DOCUMENT =
--------------------------------------------------

The fiery kani sauce is a very common, spicy condiment and can be served with pretty much anything–just like ketchup. It can be purchased already bottled or easily made at home and adjusted to your personal taste.

This recipe is used with permission from Chef Pierre Thiam. Find more of his recipes in his book Senegal: Modern Senegalese Recipes from the Source to the Bowl and on his website.

Leg of Lamb Slow Roasted

Leg of Lamb Slow Roasted

Ingredients

Slow roasted lamb served by Chef Thiam

Slow roasted lamb served by Chef Thiam

1 Lamb Leg or Goat Leg 

3 sprigs thyme, leaves chopped
2 tablespoons Dijon mustard, plus more for serving
2 tablespoons ground cumin
2 tablespoons salt
2 tablespoons freshly ground black pepper
2 tablespoons vegetable oil
2 large yellow onions, thinly sliced
1/4 cup water
Baguettes for serving
Tamarind Kani Sauce, for serving

Method

  • Preheat the oven to 275 °F
  • Combine thyme, mustard, cumin, salt, pepper and oil. Rub over the leg of lamb.

--------------------------------------------------

STATED EXERCISE 1 = Please list each ingredient in the lamb recipe that is measured in tablespoons.
STATED EXERCISE 2 = Return the words of the lamb recipe starting with "The fiery kani" and going on through "on his website.", copied without any change.
STATED EXERCISE 3 = Write the next part of the lamb recipe, picking up after its last line.

--------------------------------------------------

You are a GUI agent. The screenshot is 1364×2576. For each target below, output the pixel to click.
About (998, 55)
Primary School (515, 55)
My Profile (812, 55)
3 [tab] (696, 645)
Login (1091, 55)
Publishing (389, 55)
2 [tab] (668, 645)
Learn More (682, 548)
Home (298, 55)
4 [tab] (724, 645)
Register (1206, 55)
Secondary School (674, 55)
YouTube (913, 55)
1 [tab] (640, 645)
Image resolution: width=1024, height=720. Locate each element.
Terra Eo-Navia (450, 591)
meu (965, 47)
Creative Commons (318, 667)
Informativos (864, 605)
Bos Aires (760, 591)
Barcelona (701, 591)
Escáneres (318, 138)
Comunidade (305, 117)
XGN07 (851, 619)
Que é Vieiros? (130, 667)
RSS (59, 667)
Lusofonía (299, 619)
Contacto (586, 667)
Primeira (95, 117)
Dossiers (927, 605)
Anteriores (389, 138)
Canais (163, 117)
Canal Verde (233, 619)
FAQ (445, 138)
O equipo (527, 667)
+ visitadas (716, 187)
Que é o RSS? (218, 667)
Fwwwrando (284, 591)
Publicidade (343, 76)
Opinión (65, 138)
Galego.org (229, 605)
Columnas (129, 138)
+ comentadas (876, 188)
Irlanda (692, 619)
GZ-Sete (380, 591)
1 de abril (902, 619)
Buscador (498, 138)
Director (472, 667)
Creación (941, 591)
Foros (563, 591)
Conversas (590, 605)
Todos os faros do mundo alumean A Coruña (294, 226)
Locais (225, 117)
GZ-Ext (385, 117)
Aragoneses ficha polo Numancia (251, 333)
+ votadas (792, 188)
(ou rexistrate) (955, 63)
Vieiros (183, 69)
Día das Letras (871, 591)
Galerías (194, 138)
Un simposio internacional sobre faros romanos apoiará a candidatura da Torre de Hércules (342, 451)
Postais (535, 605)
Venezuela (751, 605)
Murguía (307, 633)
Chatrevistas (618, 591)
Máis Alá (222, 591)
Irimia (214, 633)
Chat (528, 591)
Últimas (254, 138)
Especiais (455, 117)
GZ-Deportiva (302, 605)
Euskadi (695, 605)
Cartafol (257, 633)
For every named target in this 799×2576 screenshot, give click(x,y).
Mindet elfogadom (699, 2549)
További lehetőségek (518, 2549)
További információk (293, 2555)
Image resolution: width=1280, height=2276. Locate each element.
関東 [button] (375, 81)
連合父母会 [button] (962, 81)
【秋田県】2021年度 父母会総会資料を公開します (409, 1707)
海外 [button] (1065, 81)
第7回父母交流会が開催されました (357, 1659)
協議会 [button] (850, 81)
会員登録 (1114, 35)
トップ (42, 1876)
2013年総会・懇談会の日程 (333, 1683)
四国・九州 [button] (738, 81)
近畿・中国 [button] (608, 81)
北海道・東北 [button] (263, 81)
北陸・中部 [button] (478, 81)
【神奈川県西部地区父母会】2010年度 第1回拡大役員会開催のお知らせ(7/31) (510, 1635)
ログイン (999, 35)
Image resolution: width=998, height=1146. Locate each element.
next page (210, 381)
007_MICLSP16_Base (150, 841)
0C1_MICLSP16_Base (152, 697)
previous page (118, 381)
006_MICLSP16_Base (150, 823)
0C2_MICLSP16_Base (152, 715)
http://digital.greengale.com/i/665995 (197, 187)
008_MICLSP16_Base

--------------------------------------------------

OUTPUT 1 = Dijon mustard, ground cumin, salt, freshly ground black pepper, vegetable oil

OUTPUT 2 =
The fiery kani sauce is a very common, spicy condiment and can be served with pretty much anything–just like ketchup. It can be purchased already bottled or easily made at home and adjusted to your personal taste.

This recipe is used with permission from Chef Pierre Thiam. Find more of his recipes in his book Senegal: Modern Senegalese Recipes from the Source to the Bowl and on his website.

OUTPUT 3 =
  • Line a baking sheet with a piece of kraft paper large enough to enclose the lamb and onions. Spread the onions in a layer in the center of the paper and lay the lamb on top. Carefully pour the water around the leg. Fold the paper tightly around the lamb and onions, enclosing them like a package. Make sure the paper is completely sealed closes. A clean paper grocery bag tied closed is another option.
  • Place the lamb on the baking sheet in the oven and roast for 8 hours. The lamb is done when the meat pulls away and is tender. Serve from the paper or on a platter with baguette chunks, extra mustard and kani sauce on the side.

Tamarind Kani Sauce

1 tablespoon peanut oil
1 yellow onion, coarsely chopped
1 garlic clove, chopped
6 plum tomatoes, coarsely chopped
1 Scotch bonnet pepper, coarsely chopped
1 dried bay leaf
2 tablespoons tamarind paste
1 tablespoon sugar
2 tablespoons Vietnamese or Thai fish sauce
Salt and freshly ground black pepper

  • In a saucepan, heat the oil over medium-low heat. Cook the onion and garlic, stirring frequently, until soft and fragrant. Add the tomatoes, Scotch bonnet, and bay leaf. Simmer for 15 minutes, or until thick like a chutney, stirring occasionally with a wooden spoon and adding a little water if necessary.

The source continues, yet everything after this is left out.